Sunflower 01/21/2022 (Fri) 00:23:33 Id: 72d2a5 No.557 del
>>556
>How do you even do things? Did you realize you want to be a proper spiritual practitioner and reach proper spiritual immortality?
I can't fully explain this to someone who started off with mundane thinking, because I never had it. When I was 2 years old I used to relate the opera singers on the car radio to God, thinking it was the voice of God coming through the person. I don't know how I knew the concept of what a God is, but I did. I also took religious holidays very seriously at kindergarten, and it all seamlessly fit in with old testament illustrated stories that were on the tv when I was 6. My first school teacher was of the traditional kind and would read the old testament and stories of Jesus to us in class. She also told us not to misuse prayer. It was all perfectly normal to me because I was aware of the angels right there, somewhere above me to the left. I could talk to them and I knew they heard me.

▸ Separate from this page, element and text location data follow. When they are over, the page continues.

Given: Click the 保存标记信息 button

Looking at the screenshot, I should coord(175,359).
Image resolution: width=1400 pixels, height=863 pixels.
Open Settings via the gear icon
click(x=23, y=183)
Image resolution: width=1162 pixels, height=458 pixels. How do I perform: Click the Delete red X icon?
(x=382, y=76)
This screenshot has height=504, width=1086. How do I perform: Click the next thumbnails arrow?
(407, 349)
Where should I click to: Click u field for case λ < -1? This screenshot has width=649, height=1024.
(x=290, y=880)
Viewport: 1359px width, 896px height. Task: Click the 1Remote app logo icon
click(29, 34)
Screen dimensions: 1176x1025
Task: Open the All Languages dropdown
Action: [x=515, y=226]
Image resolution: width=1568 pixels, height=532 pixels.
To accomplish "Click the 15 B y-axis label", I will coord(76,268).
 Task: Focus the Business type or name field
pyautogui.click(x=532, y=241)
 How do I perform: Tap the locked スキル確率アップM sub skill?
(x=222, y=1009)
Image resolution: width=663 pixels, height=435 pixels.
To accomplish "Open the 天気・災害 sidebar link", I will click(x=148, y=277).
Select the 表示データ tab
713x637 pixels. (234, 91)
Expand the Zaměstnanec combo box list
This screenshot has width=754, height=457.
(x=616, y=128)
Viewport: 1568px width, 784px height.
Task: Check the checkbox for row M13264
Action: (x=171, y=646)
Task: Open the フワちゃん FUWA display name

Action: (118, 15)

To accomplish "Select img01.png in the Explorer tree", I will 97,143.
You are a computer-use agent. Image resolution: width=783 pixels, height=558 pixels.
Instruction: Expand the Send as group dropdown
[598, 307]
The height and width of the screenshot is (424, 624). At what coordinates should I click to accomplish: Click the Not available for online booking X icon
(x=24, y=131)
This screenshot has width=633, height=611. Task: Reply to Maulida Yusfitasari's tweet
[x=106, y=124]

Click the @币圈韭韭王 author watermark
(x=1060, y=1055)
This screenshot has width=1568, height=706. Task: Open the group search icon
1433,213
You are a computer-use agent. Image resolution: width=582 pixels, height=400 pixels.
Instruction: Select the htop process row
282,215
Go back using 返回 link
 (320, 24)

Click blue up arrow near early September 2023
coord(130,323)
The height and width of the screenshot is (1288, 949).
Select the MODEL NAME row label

Sometime around 10-11 I realized other people weren't taking it seriously, and I really started detesting them for it. This lead me to look for another way that wasn't like the church, where people read the books and talk the talk, but doesn't believe in it. Realizing that they talk about eternal life, but aren't trying to achieve it, to me that was pathetic. I just couldn't listen to them or take other people seriously after that.
>So you think you know better than all scientists, you think you can solve eternal life and the meaning of life?
Is what they told me, with voices filled with sarcasm.
>Of course, I said, what does it matter if other people can't do it? I'm better than them.

I was provoked into doing what I do by hypocrites.